§ EXERCISE REQUIREMENTS: An exact copy of the lines from the one containing "[음원발매]클래식 기타리스트 Bon" through the last line below is required; include both of those lines and no others.

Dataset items

-- Opening Marker --

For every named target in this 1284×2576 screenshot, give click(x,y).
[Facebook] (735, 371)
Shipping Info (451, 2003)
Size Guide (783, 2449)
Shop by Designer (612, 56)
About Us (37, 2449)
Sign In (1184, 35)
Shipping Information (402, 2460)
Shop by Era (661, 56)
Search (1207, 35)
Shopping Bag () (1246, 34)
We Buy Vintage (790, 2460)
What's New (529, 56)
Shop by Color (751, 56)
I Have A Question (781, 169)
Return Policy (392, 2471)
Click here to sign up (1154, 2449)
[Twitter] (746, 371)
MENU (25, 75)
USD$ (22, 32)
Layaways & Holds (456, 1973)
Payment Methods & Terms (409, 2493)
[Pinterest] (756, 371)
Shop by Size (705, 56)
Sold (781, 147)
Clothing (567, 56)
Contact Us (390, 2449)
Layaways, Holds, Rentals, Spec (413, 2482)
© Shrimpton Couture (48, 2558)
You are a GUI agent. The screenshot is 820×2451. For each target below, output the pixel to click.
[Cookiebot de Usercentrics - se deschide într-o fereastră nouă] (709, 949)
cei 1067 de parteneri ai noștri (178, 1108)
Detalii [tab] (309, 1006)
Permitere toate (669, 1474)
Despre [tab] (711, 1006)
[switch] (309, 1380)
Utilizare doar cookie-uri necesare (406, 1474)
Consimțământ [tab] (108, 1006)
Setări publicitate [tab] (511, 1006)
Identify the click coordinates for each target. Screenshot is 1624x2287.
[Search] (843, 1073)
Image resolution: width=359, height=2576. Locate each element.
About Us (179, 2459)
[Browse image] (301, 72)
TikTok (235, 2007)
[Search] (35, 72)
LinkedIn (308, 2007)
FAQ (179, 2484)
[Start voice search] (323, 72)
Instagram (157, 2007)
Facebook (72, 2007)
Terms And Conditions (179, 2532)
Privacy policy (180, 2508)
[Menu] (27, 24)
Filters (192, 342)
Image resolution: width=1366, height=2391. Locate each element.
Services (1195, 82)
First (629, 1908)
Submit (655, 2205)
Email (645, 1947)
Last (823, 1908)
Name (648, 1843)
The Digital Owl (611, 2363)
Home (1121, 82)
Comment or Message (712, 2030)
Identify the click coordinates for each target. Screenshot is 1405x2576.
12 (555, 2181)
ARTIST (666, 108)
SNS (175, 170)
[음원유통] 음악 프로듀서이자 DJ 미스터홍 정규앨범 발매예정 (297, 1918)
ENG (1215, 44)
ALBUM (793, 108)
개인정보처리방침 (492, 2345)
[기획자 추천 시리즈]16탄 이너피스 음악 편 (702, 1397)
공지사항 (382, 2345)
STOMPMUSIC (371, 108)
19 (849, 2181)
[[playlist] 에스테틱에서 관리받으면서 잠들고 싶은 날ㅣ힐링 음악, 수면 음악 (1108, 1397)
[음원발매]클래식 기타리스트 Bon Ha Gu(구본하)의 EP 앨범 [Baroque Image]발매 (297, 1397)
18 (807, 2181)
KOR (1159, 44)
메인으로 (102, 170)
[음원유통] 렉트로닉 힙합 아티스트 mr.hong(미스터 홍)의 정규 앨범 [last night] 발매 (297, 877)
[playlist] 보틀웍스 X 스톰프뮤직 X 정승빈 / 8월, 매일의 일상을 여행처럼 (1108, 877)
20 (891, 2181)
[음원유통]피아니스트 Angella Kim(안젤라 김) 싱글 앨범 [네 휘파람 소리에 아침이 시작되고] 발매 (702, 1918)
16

-- Closing Marker --

§ RESPONSE BELOW:
[음원발매]클래식 기타리스트 Bon Ha Gu(구본하)의 EP 앨범 [Baroque Image]발매 (297, 1397)
18 (807, 2181)
KOR (1159, 44)
메인으로 (102, 170)
[음원유통] 렉트로닉 힙합 아티스트 mr.hong(미스터 홍)의 정규 앨범 [last night] 발매 (297, 877)
[playlist] 보틀웍스 X 스톰프뮤직 X 정승빈 / 8월, 매일의 일상을 여행처럼 (1108, 877)
20 (891, 2181)
[음원유통]피아니스트 Angella Kim(안젤라 김) 싱글 앨범 [네 휘파람 소리에 아침이 시작되고] 발매 (702, 1918)
16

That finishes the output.